[[ Text shown, beginning ]]
Speakers


PRESENTERS

 

Erik Carver (Columbia University)

Currently a doctoral candidate at Columbia University and a lecturer at the Rhode Island School of Design,  Carver has previously worked as an architectural designer and taught at Rensselaer Polytechnic Institute. With Janette Kim, he published The Underdome Guide to Energy Reform (Princeton Architectural Press, 2015), an exploration of architecture’s role in political ecology that was supported by awards from the Van Alen Institute and the Graham Foundation. Carver specializes in 19th-century American architecture and in the history of science and technology. His dissertation shows how architects were central to industrialization in America and abroad through their active coordination of technical and design discourses.

Edward Eigen (Harvard University)

Associate Professor at the Harvard University Graduate School of Design, Eigen is a scholar whose work focuses on the intersection of the human and natural sciences. His most recent publication is the collection of essays, On Accident: Episodes in Architecture and Landscape (MIT Press, 2018).  Eigen is currently preparing to publish An Anomalous Plan, which discusses the development of laboratory spaces in nineteenth-century France. He has received fellowships from CASVA and the Dibner Institute.

Janna Israel (The Wadsworth Atheneum Museum of Art)

Currently completing her manuscript As Though another Byzantium: Ruins, Artifacts, and Conflict in Renaissance Venice”, which investigates the appropriation and exchange of cultural artifacts and design motifs between the Venetians and the Ottomans after the conquest of Constantinople in the mid-fifteenth century. Her research has been supported by the American Academy in Rome, the Renaissance Society of America, the National Endowment for the Humanities, the Gladys Krieble Delmas Foundation, and MIT, where she received her Ph.D. Next year, she will be postdoctoral fellow at the Villa I Tatti to research her project on early modern metalwork.
[[ Text shown, end ]]
[[ Records, beginning ]]
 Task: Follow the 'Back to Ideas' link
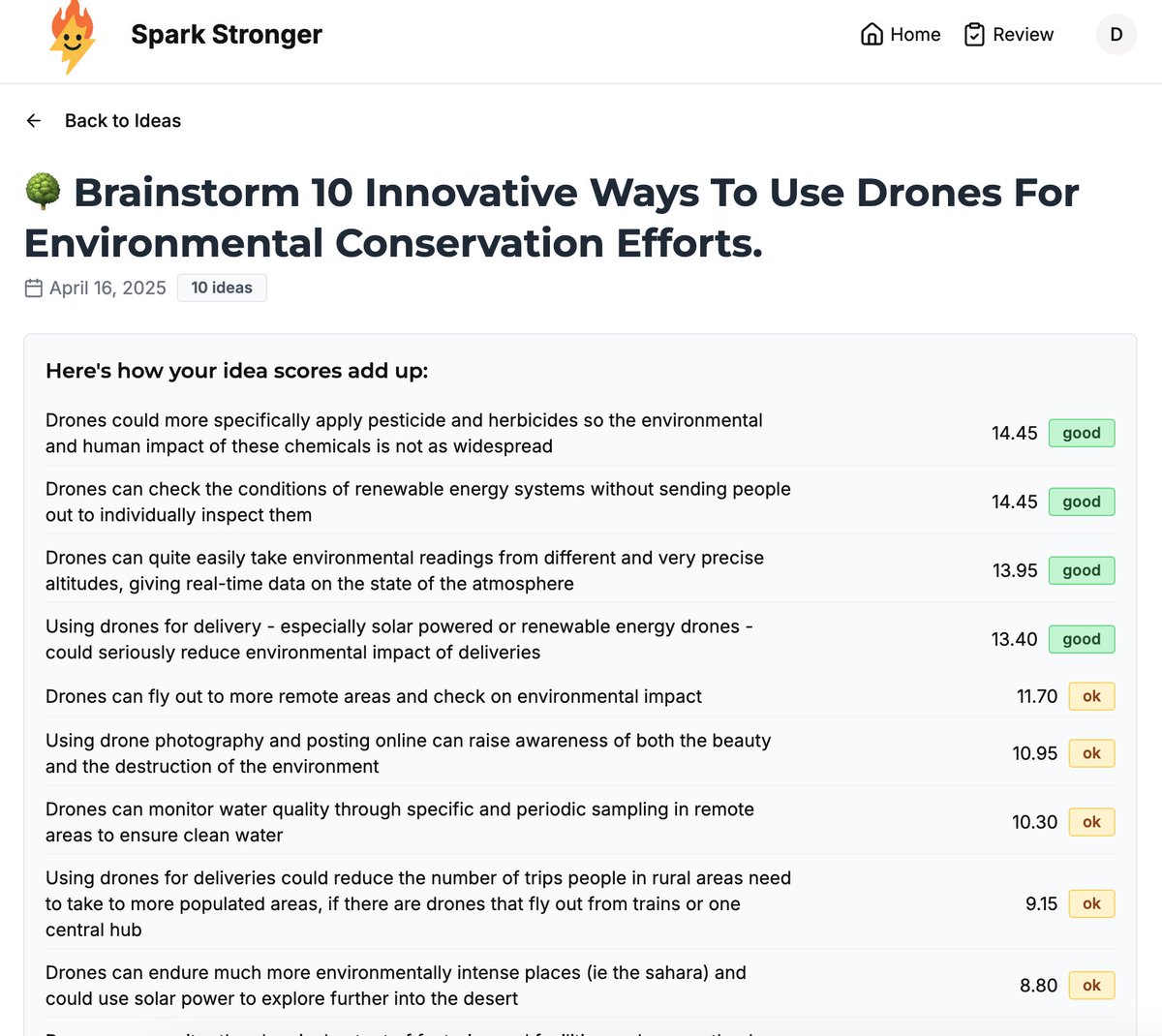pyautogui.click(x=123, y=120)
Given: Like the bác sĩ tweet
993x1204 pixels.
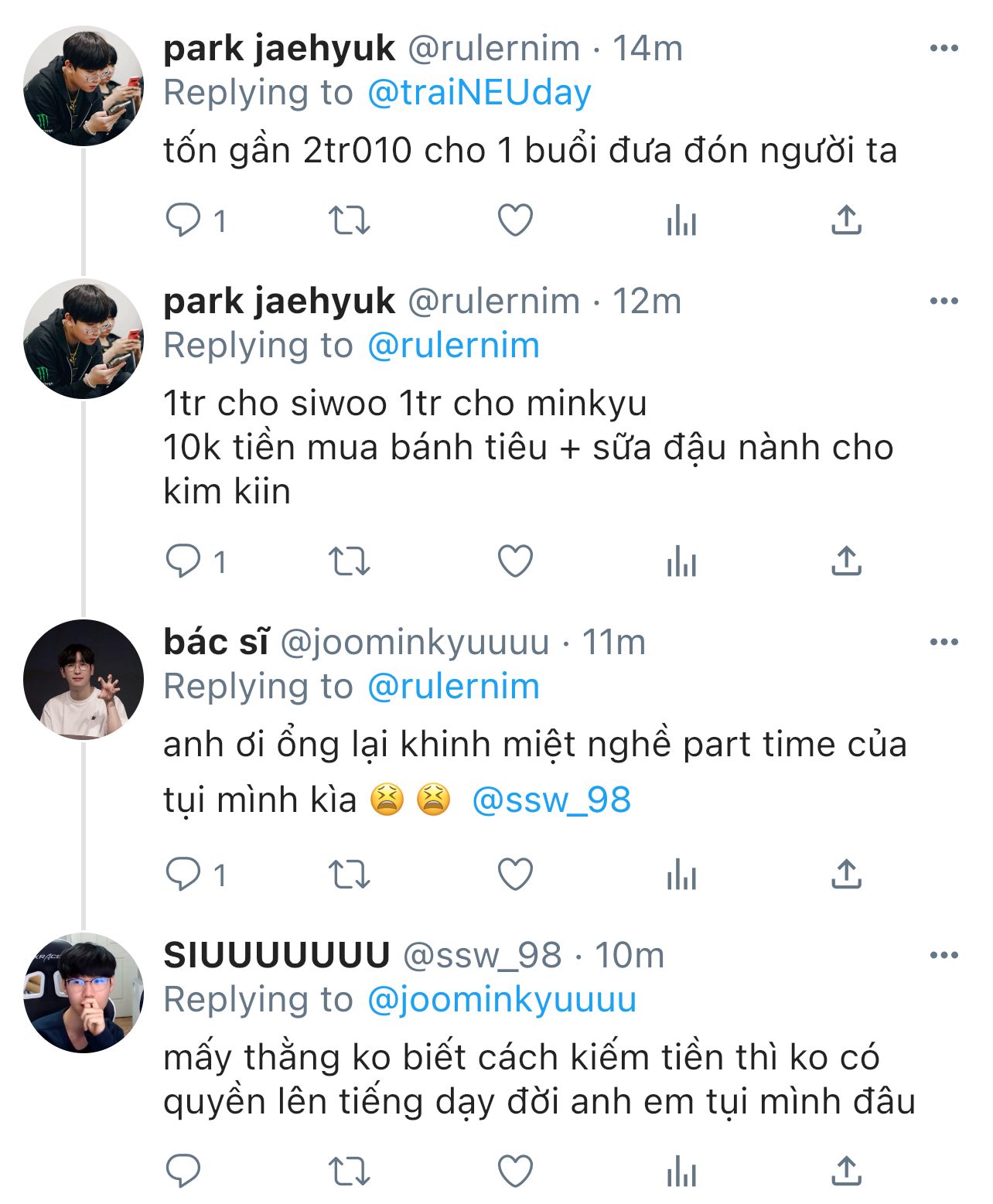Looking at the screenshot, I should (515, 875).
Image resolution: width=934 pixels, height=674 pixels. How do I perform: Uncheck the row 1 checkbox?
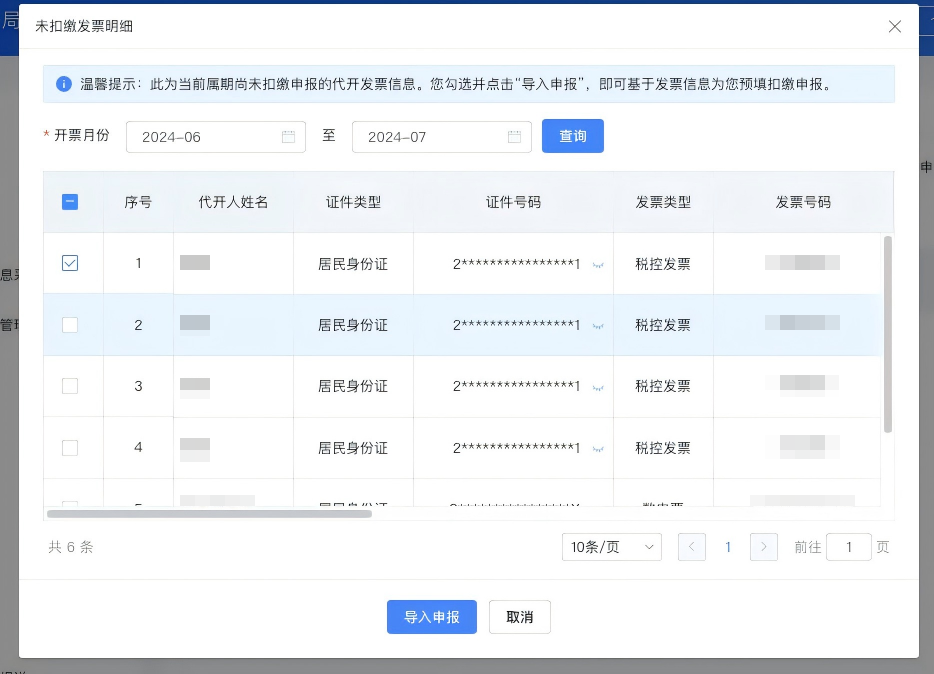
[[ Records, end ]]
What you should do.
Answer from the speakers page:
(a) Which press published The Underdome Guide to Energy Reform?
(b) What subject does An Anomalous Plan discuss?
(c) At which institution did Janna Israel receive her Ph.D.?

Result.
(a) Princeton Architectural Press
(b) The development of laboratory spaces in nineteenth-century France
(c) MIT